## WHAT IS EXPECTED
Update the rows below by replacing every "Instruction" with "Goal" and leaving everything else unchanged.

## RECORDS FOR THIS EXERCISE
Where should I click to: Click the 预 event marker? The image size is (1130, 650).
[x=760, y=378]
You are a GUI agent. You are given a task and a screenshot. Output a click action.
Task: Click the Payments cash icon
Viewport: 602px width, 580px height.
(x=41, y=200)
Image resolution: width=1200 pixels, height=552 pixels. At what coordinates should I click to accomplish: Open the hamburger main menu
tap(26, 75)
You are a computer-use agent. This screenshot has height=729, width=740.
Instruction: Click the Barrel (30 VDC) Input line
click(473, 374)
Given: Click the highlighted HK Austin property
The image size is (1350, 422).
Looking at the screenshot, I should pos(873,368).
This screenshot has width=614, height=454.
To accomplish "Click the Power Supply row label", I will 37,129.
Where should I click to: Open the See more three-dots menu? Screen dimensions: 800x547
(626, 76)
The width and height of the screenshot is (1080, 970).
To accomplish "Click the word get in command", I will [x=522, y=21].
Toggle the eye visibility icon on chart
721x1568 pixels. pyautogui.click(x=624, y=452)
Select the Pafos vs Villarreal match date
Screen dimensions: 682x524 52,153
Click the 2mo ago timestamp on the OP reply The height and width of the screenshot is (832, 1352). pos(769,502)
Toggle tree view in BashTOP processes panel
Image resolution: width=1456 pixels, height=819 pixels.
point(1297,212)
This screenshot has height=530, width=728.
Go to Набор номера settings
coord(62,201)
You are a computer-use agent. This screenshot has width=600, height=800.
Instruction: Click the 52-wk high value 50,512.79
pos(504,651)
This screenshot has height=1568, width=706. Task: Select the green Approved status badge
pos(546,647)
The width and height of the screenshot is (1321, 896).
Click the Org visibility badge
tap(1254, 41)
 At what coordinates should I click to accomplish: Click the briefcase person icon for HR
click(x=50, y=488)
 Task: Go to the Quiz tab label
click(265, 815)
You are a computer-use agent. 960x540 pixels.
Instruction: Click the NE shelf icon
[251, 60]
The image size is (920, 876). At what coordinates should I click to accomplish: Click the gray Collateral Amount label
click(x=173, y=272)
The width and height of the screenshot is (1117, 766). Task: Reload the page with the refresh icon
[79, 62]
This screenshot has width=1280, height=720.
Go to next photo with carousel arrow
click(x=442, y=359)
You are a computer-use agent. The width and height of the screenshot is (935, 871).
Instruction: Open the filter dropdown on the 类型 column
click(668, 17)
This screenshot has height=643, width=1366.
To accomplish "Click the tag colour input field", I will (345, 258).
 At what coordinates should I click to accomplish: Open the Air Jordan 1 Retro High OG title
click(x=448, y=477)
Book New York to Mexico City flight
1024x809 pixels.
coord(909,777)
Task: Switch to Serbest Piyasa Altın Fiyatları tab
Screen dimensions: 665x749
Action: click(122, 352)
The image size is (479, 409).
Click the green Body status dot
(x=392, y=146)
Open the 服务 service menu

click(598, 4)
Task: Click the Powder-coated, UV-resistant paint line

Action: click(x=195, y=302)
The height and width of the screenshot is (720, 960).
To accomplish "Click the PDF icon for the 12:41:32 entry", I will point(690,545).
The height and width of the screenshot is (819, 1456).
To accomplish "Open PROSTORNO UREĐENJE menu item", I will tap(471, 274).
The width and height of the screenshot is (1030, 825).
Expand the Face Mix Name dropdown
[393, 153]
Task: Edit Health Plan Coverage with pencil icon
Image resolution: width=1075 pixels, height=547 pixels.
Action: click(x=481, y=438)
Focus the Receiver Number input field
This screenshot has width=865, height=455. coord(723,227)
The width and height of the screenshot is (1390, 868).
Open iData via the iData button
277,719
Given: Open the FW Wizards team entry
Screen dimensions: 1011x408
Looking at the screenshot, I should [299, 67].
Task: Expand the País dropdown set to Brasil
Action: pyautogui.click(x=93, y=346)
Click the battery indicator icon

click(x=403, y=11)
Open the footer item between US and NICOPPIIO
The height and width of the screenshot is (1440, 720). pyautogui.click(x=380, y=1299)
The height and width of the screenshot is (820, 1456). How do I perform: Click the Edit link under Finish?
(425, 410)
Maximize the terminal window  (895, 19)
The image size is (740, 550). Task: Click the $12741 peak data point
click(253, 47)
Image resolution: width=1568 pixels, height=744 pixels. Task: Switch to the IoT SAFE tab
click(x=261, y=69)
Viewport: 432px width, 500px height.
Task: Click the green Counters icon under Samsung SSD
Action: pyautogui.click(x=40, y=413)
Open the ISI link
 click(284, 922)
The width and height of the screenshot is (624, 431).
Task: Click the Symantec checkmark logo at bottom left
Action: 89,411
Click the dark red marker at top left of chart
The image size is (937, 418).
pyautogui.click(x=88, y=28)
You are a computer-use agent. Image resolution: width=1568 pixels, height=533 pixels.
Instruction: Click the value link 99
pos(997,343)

## CORRECT RESPONSE
Where should I click to: Click the 预 event marker? The image size is (1130, 650).
[x=760, y=378]
You are a GUI agent. You are given a task and a screenshot. Output a click action.
Task: Click the Payments cash icon
Viewport: 602px width, 580px height.
(x=41, y=200)
Image resolution: width=1200 pixels, height=552 pixels. At what coordinates should I click to accomplish: Open the hamburger main menu
tap(26, 75)
You are a computer-use agent. This screenshot has height=729, width=740.
Goal: Click the Barrel (30 VDC) Input line
click(473, 374)
Given: Click the highlighted HK Austin property
The image size is (1350, 422).
Looking at the screenshot, I should pos(873,368).
This screenshot has width=614, height=454.
To accomplish "Click the Power Supply row label", I will 37,129.
Where should I click to: Open the See more three-dots menu? Screen dimensions: 800x547
(626, 76)
The width and height of the screenshot is (1080, 970).
To accomplish "Click the word get in command", I will [x=522, y=21].
Toggle the eye visibility icon on chart
721x1568 pixels. pyautogui.click(x=624, y=452)
Select the Pafos vs Villarreal match date
Screen dimensions: 682x524 52,153
Click the 2mo ago timestamp on the OP reply The height and width of the screenshot is (832, 1352). pos(769,502)
Toggle tree view in BashTOP processes panel
Image resolution: width=1456 pixels, height=819 pixels.
point(1297,212)
This screenshot has height=530, width=728.
Go to Набор номера settings
coord(62,201)
You are a computer-use agent. This screenshot has width=600, height=800.
Goal: Click the 52-wk high value 50,512.79
pos(504,651)
This screenshot has height=1568, width=706. Task: Select the green Approved status badge
pos(546,647)
The width and height of the screenshot is (1321, 896).
Click the Org visibility badge
tap(1254, 41)
 At what coordinates should I click to accomplish: Click the briefcase person icon for HR
click(x=50, y=488)
 Task: Go to the Quiz tab label
click(265, 815)
You are a computer-use agent. 960x540 pixels.
Goal: Click the NE shelf icon
[251, 60]
The image size is (920, 876). At what coordinates should I click to accomplish: Click the gray Collateral Amount label
click(x=173, y=272)
The width and height of the screenshot is (1117, 766). Task: Reload the page with the refresh icon
[79, 62]
This screenshot has width=1280, height=720.
Go to next photo with carousel arrow
click(x=442, y=359)
You are a computer-use agent. The width and height of the screenshot is (935, 871).
Goal: Open the filter dropdown on the 类型 column
click(668, 17)
This screenshot has height=643, width=1366.
To accomplish "Click the tag colour input field", I will (345, 258).
 At what coordinates should I click to accomplish: Open the Air Jordan 1 Retro High OG title
click(x=448, y=477)
Book New York to Mexico City flight
1024x809 pixels.
coord(909,777)
Task: Switch to Serbest Piyasa Altın Fiyatları tab
Screen dimensions: 665x749
Action: click(122, 352)
The image size is (479, 409).
Click the green Body status dot
(x=392, y=146)
Open the 服务 service menu

click(598, 4)
Task: Click the Powder-coated, UV-resistant paint line

Action: click(x=195, y=302)
The height and width of the screenshot is (720, 960).
To accomplish "Click the PDF icon for the 12:41:32 entry", I will point(690,545).
The height and width of the screenshot is (819, 1456).
To accomplish "Open PROSTORNO UREĐENJE menu item", I will tap(471, 274).
The width and height of the screenshot is (1030, 825).
Expand the Face Mix Name dropdown
[393, 153]
Task: Edit Health Plan Coverage with pencil icon
Image resolution: width=1075 pixels, height=547 pixels.
Action: click(x=481, y=438)
Focus the Receiver Number input field
This screenshot has width=865, height=455. coord(723,227)
The width and height of the screenshot is (1390, 868).
Open iData via the iData button
277,719
Given: Open the FW Wizards team entry
Screen dimensions: 1011x408
Looking at the screenshot, I should [299, 67].
Task: Expand the País dropdown set to Brasil
Action: pyautogui.click(x=93, y=346)
Click the battery indicator icon

click(x=403, y=11)
Open the footer item between US and NICOPPIIO
The height and width of the screenshot is (1440, 720). pyautogui.click(x=380, y=1299)
The height and width of the screenshot is (820, 1456). How do I perform: Click the Edit link under Finish?
(425, 410)
Maximize the terminal window  (895, 19)
The image size is (740, 550). Task: Click the $12741 peak data point
click(253, 47)
Image resolution: width=1568 pixels, height=744 pixels. Task: Switch to the IoT SAFE tab
click(x=261, y=69)
Viewport: 432px width, 500px height.
Task: Click the green Counters icon under Samsung SSD
Action: pyautogui.click(x=40, y=413)
Open the ISI link
 click(284, 922)
The width and height of the screenshot is (624, 431).
Task: Click the Symantec checkmark logo at bottom left
Action: 89,411
Click the dark red marker at top left of chart
The image size is (937, 418).
pyautogui.click(x=88, y=28)
You are a computer-use agent. Image resolution: width=1568 pixels, height=533 pixels.
Goal: Click the value link 99
pos(997,343)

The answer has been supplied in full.